B. The Adverse-Action Procedures.
In an official letter, Deputy Fire Chief Philip Matthews, the administrator of the Communications Division, proposed that Hutchinson be removed for "inefficiency," specifically, the "[f]ailure to satisfactorily perform one or more major duties of his . . . position." See D.C.Code § 1-617.1(d)(3) (1992) (inefficiency is cause for removal); D.C. Personnel Regs. § 1603.1(c), 34 D.C. Reg. 1845, 1850 (1987) (same). In the parlance of the D.C. Personnel Regulations, Matthews acted as the "proposing official" and his recommendation of a removal was the "proposed penalty." See D.C. Personnel Regs. §§ 1609.1, 1609.5, 34 D.C. Reg. at 1854. This was Hutchinson's third instance of inefficiency; *fn1 removal was therefore an appropriate penalty in the "Table of Appropriate Penalties," D.C. Personnel Regs. § 1618.1, 34 D.C. Reg. at 1863.

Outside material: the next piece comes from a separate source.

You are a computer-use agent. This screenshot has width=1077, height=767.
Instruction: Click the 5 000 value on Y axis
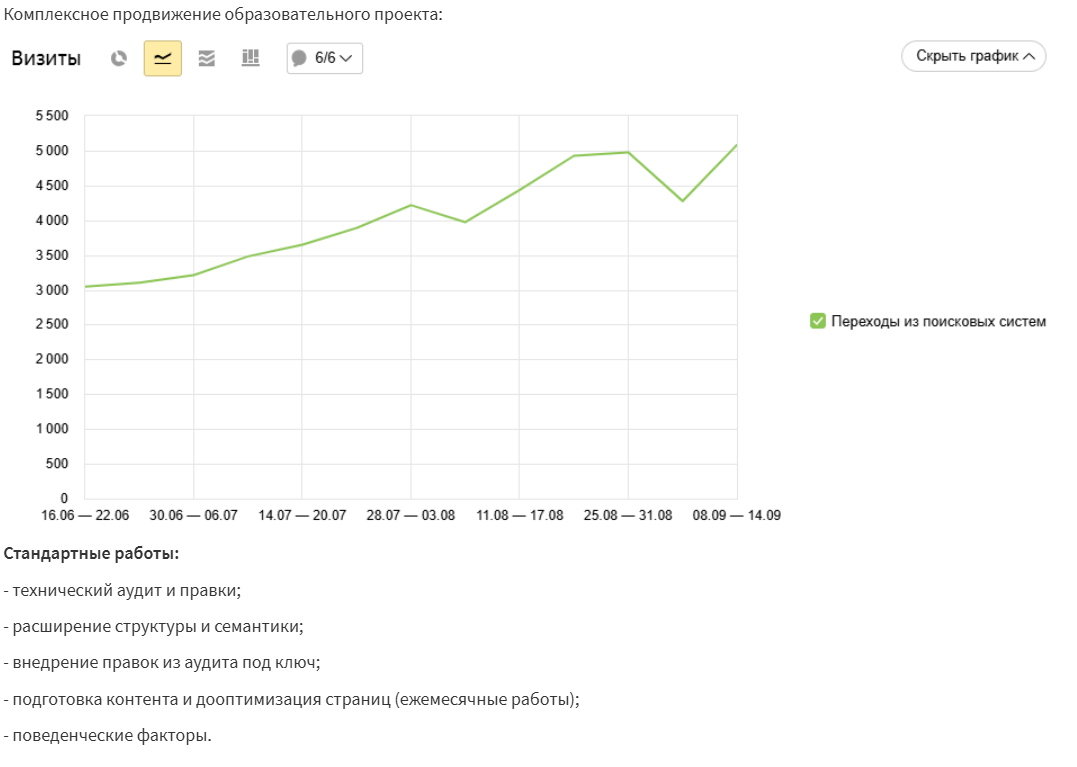coord(51,151)
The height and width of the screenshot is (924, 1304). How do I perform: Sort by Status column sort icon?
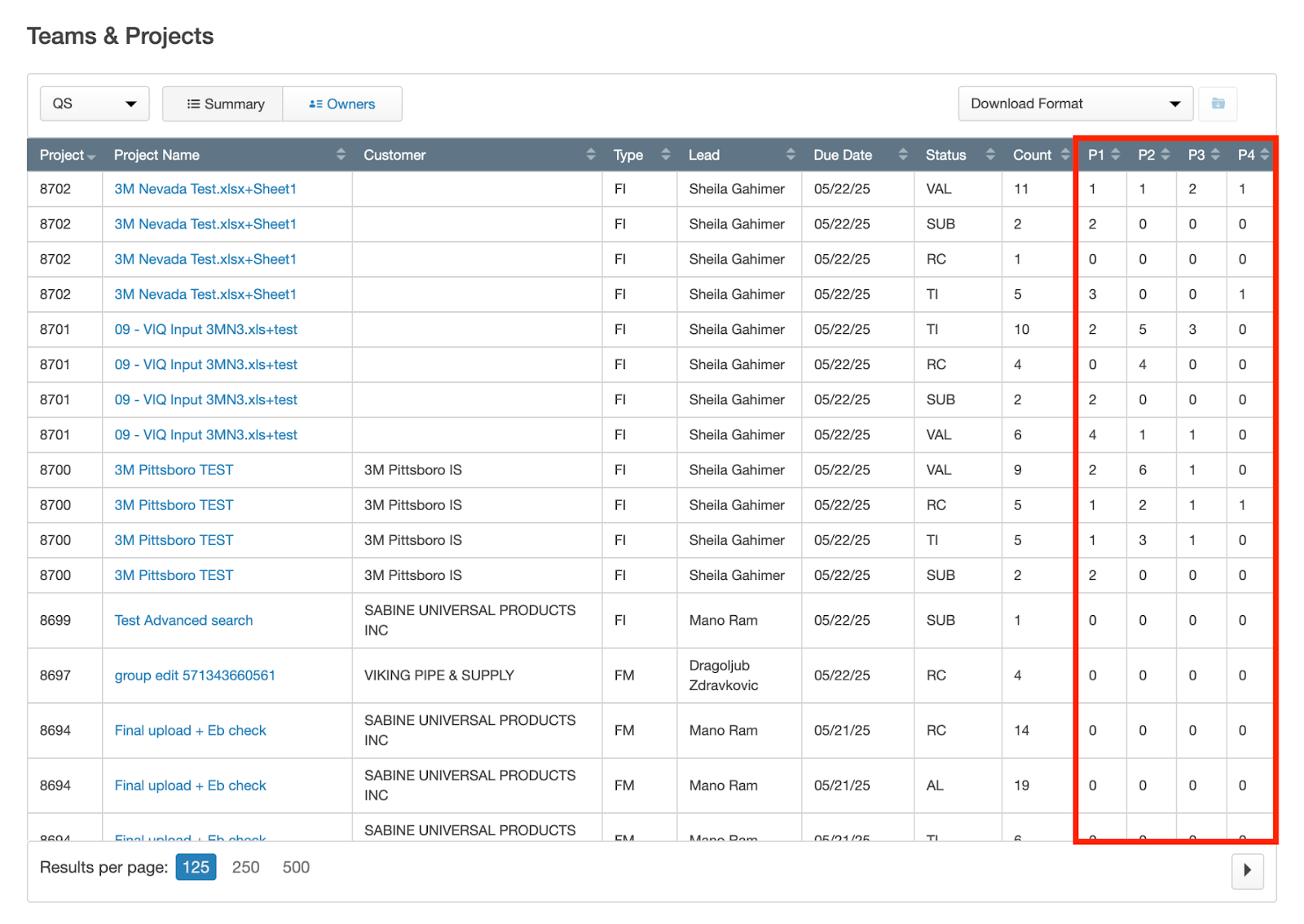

The Department appointed a "disinterested designee," Deputy Fire Chief Joseph Quander, Jr., to review the proposed action before making a recommendation to the "deciding official," Fire Chief R. Alfred. See D.C. Personnel Regs. §§ 1613.1-1613.3, 34 D.C. Reg. at 1857. Quander recommended a ninety-day suspension. Pursuant to D.C. Personnel Regs. § 1614.1, 34 D.C. Reg. at 1858, Alfred evaluated Quander's report and issued his final decision: that the proposed penalty of removal was appropriate and Hutchinson should be removed. [710 A2d Page 230]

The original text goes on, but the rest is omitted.